#### [DIRECTIONS]
I would like every record printed again, exactly as shown.

===== DATA SECTION

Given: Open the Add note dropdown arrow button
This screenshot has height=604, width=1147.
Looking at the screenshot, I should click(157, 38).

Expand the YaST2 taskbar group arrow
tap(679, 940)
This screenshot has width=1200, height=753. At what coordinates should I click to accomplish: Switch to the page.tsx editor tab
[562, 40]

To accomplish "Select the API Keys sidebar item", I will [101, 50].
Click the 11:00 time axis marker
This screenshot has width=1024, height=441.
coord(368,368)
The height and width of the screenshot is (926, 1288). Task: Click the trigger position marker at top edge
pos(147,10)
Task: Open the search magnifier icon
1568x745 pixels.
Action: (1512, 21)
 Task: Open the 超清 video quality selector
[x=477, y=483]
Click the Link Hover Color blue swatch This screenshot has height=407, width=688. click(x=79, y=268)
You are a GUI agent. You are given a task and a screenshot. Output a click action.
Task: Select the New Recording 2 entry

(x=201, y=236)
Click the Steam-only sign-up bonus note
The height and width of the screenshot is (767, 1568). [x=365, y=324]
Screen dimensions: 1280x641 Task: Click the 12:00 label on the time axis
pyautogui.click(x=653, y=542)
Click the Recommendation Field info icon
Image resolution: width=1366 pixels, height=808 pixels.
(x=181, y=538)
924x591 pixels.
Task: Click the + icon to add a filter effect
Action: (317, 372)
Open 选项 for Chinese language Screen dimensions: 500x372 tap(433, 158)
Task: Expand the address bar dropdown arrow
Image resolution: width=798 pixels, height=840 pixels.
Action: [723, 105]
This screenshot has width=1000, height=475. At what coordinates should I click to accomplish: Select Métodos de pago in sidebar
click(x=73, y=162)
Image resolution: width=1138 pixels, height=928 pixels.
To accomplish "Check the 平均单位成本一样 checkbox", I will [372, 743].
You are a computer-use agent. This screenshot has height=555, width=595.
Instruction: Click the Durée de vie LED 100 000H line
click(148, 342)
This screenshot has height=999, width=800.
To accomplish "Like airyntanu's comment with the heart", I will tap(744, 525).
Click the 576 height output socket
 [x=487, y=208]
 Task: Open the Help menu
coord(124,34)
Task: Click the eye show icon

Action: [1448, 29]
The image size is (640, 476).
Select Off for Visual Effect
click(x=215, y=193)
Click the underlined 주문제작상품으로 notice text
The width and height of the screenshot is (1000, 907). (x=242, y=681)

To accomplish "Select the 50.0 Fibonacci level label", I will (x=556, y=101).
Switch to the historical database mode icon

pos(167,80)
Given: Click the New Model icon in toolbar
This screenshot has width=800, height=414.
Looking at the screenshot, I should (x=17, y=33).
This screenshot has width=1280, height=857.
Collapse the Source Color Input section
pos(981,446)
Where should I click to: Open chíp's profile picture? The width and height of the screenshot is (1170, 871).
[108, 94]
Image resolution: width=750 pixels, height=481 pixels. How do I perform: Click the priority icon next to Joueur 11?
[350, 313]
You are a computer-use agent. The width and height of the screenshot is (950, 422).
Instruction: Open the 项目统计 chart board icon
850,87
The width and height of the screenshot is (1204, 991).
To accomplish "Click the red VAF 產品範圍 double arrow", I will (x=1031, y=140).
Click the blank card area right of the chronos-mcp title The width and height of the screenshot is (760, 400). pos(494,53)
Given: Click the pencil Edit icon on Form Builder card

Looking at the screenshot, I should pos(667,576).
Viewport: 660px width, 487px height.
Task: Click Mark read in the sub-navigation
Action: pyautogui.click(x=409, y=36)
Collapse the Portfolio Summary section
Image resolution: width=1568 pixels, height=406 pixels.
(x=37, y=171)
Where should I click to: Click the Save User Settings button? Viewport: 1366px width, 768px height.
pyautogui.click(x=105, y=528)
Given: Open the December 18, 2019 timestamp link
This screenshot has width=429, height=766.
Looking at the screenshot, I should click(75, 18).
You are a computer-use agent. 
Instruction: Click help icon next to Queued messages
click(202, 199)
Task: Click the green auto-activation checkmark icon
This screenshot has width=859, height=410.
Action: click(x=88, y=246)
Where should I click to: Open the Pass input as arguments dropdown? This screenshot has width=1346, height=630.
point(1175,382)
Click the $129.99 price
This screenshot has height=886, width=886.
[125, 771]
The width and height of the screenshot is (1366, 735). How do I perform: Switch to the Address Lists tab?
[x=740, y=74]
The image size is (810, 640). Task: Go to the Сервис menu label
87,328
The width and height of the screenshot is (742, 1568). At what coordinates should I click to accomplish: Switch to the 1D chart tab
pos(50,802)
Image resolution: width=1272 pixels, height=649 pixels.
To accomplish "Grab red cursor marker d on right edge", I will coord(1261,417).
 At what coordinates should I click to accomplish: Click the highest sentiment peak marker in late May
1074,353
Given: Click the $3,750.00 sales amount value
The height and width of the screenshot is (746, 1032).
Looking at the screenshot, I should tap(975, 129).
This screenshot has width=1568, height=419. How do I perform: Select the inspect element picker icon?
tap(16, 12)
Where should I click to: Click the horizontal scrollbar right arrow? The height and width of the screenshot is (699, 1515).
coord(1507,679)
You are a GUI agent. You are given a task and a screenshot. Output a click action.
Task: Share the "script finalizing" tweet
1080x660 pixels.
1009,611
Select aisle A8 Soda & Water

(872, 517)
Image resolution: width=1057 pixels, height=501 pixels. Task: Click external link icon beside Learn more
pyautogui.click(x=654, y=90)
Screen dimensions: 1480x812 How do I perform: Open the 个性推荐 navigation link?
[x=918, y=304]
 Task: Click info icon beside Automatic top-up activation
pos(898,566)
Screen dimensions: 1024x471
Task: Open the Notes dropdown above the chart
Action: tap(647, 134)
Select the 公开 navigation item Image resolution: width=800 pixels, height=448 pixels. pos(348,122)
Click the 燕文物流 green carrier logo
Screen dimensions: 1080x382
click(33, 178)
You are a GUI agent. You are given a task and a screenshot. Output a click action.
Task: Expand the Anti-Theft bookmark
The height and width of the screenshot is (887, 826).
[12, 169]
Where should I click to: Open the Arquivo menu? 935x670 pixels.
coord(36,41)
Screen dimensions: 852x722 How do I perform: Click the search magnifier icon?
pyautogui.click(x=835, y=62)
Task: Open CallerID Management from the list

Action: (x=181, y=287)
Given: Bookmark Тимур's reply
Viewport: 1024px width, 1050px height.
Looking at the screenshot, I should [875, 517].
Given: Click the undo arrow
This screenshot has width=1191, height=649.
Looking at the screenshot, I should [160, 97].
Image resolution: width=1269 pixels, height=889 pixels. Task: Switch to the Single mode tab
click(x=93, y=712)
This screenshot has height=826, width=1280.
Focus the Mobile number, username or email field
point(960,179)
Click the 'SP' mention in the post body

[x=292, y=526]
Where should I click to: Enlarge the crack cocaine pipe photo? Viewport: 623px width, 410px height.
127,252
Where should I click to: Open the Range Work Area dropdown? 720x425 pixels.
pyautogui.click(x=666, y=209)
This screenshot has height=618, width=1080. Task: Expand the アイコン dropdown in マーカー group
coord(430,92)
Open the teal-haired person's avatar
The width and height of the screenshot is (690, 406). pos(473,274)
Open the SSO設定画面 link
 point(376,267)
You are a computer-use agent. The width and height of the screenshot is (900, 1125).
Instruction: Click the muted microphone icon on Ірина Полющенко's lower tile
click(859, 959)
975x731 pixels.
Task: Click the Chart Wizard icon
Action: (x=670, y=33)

==========

#### [RESULT FOR THIS TASK]
Given: Open the Add note dropdown arrow button
This screenshot has height=604, width=1147.
Looking at the screenshot, I should click(157, 38).

Expand the YaST2 taskbar group arrow
tap(679, 940)
This screenshot has width=1200, height=753. At what coordinates should I click to accomplish: Switch to the page.tsx editor tab
[562, 40]

To accomplish "Select the API Keys sidebar item", I will [101, 50].
Click the 11:00 time axis marker
This screenshot has width=1024, height=441.
coord(368,368)
The height and width of the screenshot is (926, 1288). Task: Click the trigger position marker at top edge
pos(147,10)
Task: Open the search magnifier icon
1568x745 pixels.
Action: (1512, 21)
 Task: Open the 超清 video quality selector
[x=477, y=483]
Click the Link Hover Color blue swatch This screenshot has height=407, width=688. click(x=79, y=268)
You are a GUI agent. You are given a task and a screenshot. Output a click action.
Task: Select the New Recording 2 entry

(x=201, y=236)
Click the Steam-only sign-up bonus note
The height and width of the screenshot is (767, 1568). [x=365, y=324]
Screen dimensions: 1280x641 Task: Click the 12:00 label on the time axis
pyautogui.click(x=653, y=542)
Click the Recommendation Field info icon
Image resolution: width=1366 pixels, height=808 pixels.
(x=181, y=538)
924x591 pixels.
Task: Click the + icon to add a filter effect
Action: (317, 372)
Open 选项 for Chinese language Screen dimensions: 500x372 tap(433, 158)
Task: Expand the address bar dropdown arrow
Image resolution: width=798 pixels, height=840 pixels.
Action: [723, 105]
This screenshot has width=1000, height=475. At what coordinates should I click to accomplish: Select Métodos de pago in sidebar
click(x=73, y=162)
Image resolution: width=1138 pixels, height=928 pixels.
To accomplish "Check the 平均单位成本一样 checkbox", I will [372, 743].
You are a computer-use agent. This screenshot has height=555, width=595.
Instruction: Click the Durée de vie LED 100 000H line
click(148, 342)
This screenshot has height=999, width=800.
To accomplish "Like airyntanu's comment with the heart", I will tap(744, 525).
Click the 576 height output socket
 [x=487, y=208]
 Task: Open the Help menu
coord(124,34)
Task: Click the eye show icon

Action: [1448, 29]
The image size is (640, 476).
Select Off for Visual Effect
click(x=215, y=193)
Click the underlined 주문제작상품으로 notice text
The width and height of the screenshot is (1000, 907). (x=242, y=681)

To accomplish "Select the 50.0 Fibonacci level label", I will (x=556, y=101).
Switch to the historical database mode icon

pos(167,80)
Given: Click the New Model icon in toolbar
This screenshot has width=800, height=414.
Looking at the screenshot, I should (x=17, y=33).
This screenshot has width=1280, height=857.
Collapse the Source Color Input section
pos(981,446)
Where should I click to: Open chíp's profile picture? The width and height of the screenshot is (1170, 871).
[108, 94]
Image resolution: width=750 pixels, height=481 pixels. How do I perform: Click the priority icon next to Joueur 11?
[350, 313]
You are a computer-use agent. The width and height of the screenshot is (950, 422).
Instruction: Open the 项目统计 chart board icon
850,87
The width and height of the screenshot is (1204, 991).
To accomplish "Click the red VAF 產品範圍 double arrow", I will (x=1031, y=140).
Click the blank card area right of the chronos-mcp title The width and height of the screenshot is (760, 400). pos(494,53)
Given: Click the pencil Edit icon on Form Builder card

Looking at the screenshot, I should pos(667,576).
Viewport: 660px width, 487px height.
Task: Click Mark read in the sub-navigation
Action: pyautogui.click(x=409, y=36)
Collapse the Portfolio Summary section
Image resolution: width=1568 pixels, height=406 pixels.
(x=37, y=171)
Where should I click to: Click the Save User Settings button? Viewport: 1366px width, 768px height.
pyautogui.click(x=105, y=528)
Given: Open the December 18, 2019 timestamp link
This screenshot has width=429, height=766.
Looking at the screenshot, I should click(75, 18).
You are a computer-use agent. 
Instruction: Click help icon next to Queued messages
click(202, 199)
Task: Click the green auto-activation checkmark icon
This screenshot has width=859, height=410.
Action: click(x=88, y=246)
Where should I click to: Open the Pass input as arguments dropdown? This screenshot has width=1346, height=630.
point(1175,382)
Click the $129.99 price
This screenshot has height=886, width=886.
[125, 771]
The width and height of the screenshot is (1366, 735). How do I perform: Switch to the Address Lists tab?
[x=740, y=74]
The image size is (810, 640). Task: Go to the Сервис menu label
87,328
The width and height of the screenshot is (742, 1568). At what coordinates should I click to accomplish: Switch to the 1D chart tab
pos(50,802)
Image resolution: width=1272 pixels, height=649 pixels.
To accomplish "Grab red cursor marker d on right edge", I will coord(1261,417).
 At what coordinates should I click to accomplish: Click the highest sentiment peak marker in late May
1074,353
Given: Click the $3,750.00 sales amount value
The height and width of the screenshot is (746, 1032).
Looking at the screenshot, I should tap(975, 129).
This screenshot has width=1568, height=419. How do I perform: Select the inspect element picker icon?
tap(16, 12)
Where should I click to: Click the horizontal scrollbar right arrow? The height and width of the screenshot is (699, 1515).
coord(1507,679)
You are a GUI agent. You are given a task and a screenshot. Output a click action.
Task: Share the "script finalizing" tweet
1080x660 pixels.
1009,611
Select aisle A8 Soda & Water

(872, 517)
Image resolution: width=1057 pixels, height=501 pixels. Task: Click external link icon beside Learn more
pyautogui.click(x=654, y=90)
Screen dimensions: 1480x812 How do I perform: Open the 个性推荐 navigation link?
[x=918, y=304]
 Task: Click info icon beside Automatic top-up activation
pos(898,566)
Screen dimensions: 1024x471
Task: Open the Notes dropdown above the chart
Action: tap(647, 134)
Select the 公开 navigation item Image resolution: width=800 pixels, height=448 pixels. pos(348,122)
Click the 燕文物流 green carrier logo
Screen dimensions: 1080x382
click(33, 178)
You are a GUI agent. You are given a task and a screenshot. Output a click action.
Task: Expand the Anti-Theft bookmark
The height and width of the screenshot is (887, 826).
[12, 169]
Where should I click to: Open the Arquivo menu? 935x670 pixels.
coord(36,41)
Screen dimensions: 852x722 How do I perform: Click the search magnifier icon?
pyautogui.click(x=835, y=62)
Task: Open CallerID Management from the list

Action: (x=181, y=287)
Given: Bookmark Тимур's reply
Viewport: 1024px width, 1050px height.
Looking at the screenshot, I should [875, 517].
Given: Click the undo arrow
This screenshot has width=1191, height=649.
Looking at the screenshot, I should [160, 97].
Image resolution: width=1269 pixels, height=889 pixels. Task: Switch to the Single mode tab
click(x=93, y=712)
This screenshot has height=826, width=1280.
Focus the Mobile number, username or email field
point(960,179)
Click the 'SP' mention in the post body

[x=292, y=526]
Where should I click to: Enlarge the crack cocaine pipe photo? Viewport: 623px width, 410px height.
127,252
Where should I click to: Open the Range Work Area dropdown? 720x425 pixels.
pyautogui.click(x=666, y=209)
This screenshot has height=618, width=1080. Task: Expand the アイコン dropdown in マーカー group
coord(430,92)
Open the teal-haired person's avatar
The width and height of the screenshot is (690, 406). pos(473,274)
Open the SSO設定画面 link
 point(376,267)
You are a computer-use agent. The width and height of the screenshot is (900, 1125).
Instruction: Click the muted microphone icon on Ірина Полющенко's lower tile
click(859, 959)
975x731 pixels.
Task: Click the Chart Wizard icon
Action: (x=670, y=33)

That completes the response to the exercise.